Swallowing hard, I lift my hand to Brogan's jaw. "I think we're all screwed up. And I know we all miss you." My eyes burn with unexpected tears. Seeing Brogan doesn't normally make me cry, but now that Arrow's back, I feel like someone who's never known she was blind and was suddenly given sight. Seeing Arrow makes the world too bright and loud and painful. All I want is for the dark numbness to return. It's easier that way.
I sit with Brogan for almost an hour, holding his hand and thinking, avoiding my return to Blackhawk Valley. When I can't put it off anymore, I go to the kitchen to find Mrs. Barrett.
She wipes down her already-clean counter. The house is modest, but always spotless. After the accident, the Barretts sold their house and moved to Indianapolis to be closer to his doctors. Caring for Brogan in the home like they do has exhausted their savings, and I'm sure they're racking up more debt by the day, but the Barretts never complain about money.
"Have you remembered anything else about that night?" she asks.
I shake my head. "I'm sorry."
"The police are sick of hearing my voice." She releases a humorless laugh. "I keep calling to see if they have any new leads, but I don't think they're even working on the case anymore." She settles her hand over mine. It's cold and clammy. "Don't you want to know who killed your brother?"
I did, once. Now all I want is for Brogan to wake up. The doctors tell us not to hold out hope for that, but it's happened before. I've read books about men who've woken from PVS-medical speak for persistent vegetative state-and could recite everything that was said to them during their days trapped inside their own minds.
I would go the rest of my life without having answers about that night if I could have a miracle for Brogan.
But I don't say that. I open my mouth and force air into my reluctant lungs. If I've learned anything in the last three and a half months, it's that sometimes the best and only thing I can do is to take the next breath.
"I wish the police would do more," she says.
"Me too." The police chalked the hit-and-run up to "gang violence" quickly. They had nothing to go on, and everyone was satisfied with the answer but the Barretts and me. I told the police all I could, but they didn't have much to form any sort of investigation if they'd even cared to-and they didn't. It was dark. A big, dark-colored SUV came speeding up over the hill and killed my brother and destroyed the better part of Brogan's brain.

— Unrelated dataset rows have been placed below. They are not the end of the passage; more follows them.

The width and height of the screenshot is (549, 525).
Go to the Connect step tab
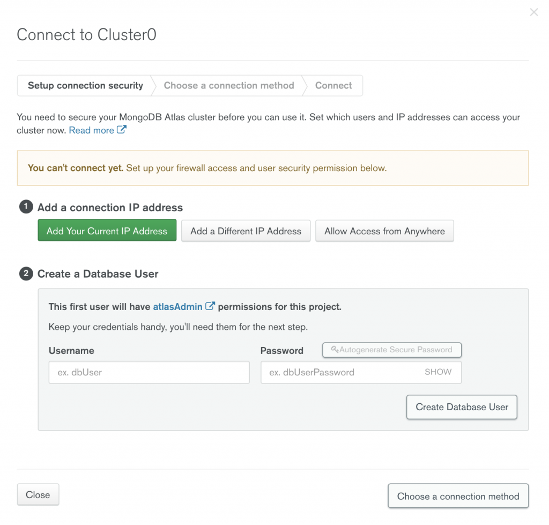pyautogui.click(x=333, y=85)
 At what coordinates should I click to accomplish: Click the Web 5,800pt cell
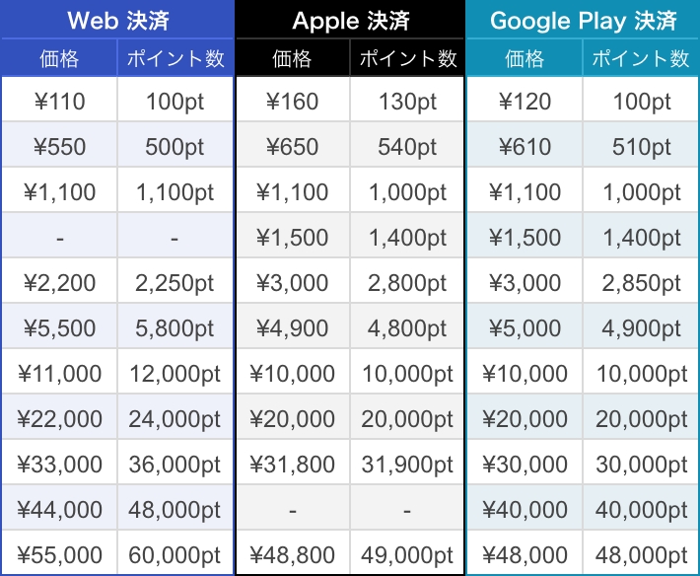175,325
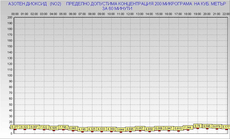Screen dimensions: 230x139
Task: Click the red marker beneath the 7.344 label
Action: coord(188,130)
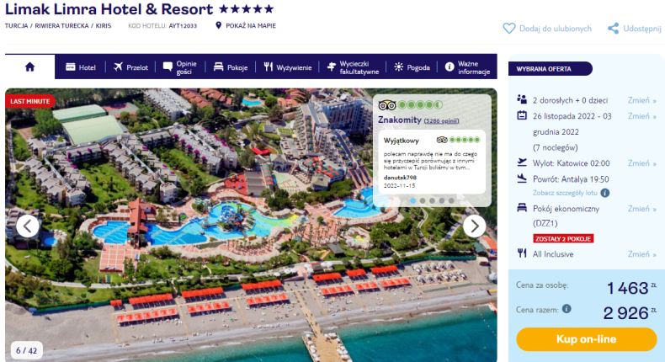Show next photo with right arrow
Image resolution: width=665 pixels, height=362 pixels.
point(474,226)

Mrs. Barrett wants answers. The only ones I have she wouldn't want to hear. His drunken pleas. His anger. His refusal to let me out of his car until I promised not to leave him. The bruises he left on my arm because I tried to leave anyway. Then Nicholas's fists when he came to rescue me. A grieving mother shouldn't have to know any of that. "I'm sorry," I whisper.
Her cold hand squeezes mine. "It's not your fault."
If only that were true.
"We saw Brogan yesterday," Chris says, eyeing me as I put the burgers on the grill. Dad invited the team over to celebrate the end of finals week, so now it's my job to entertain them and pretend everything's normal.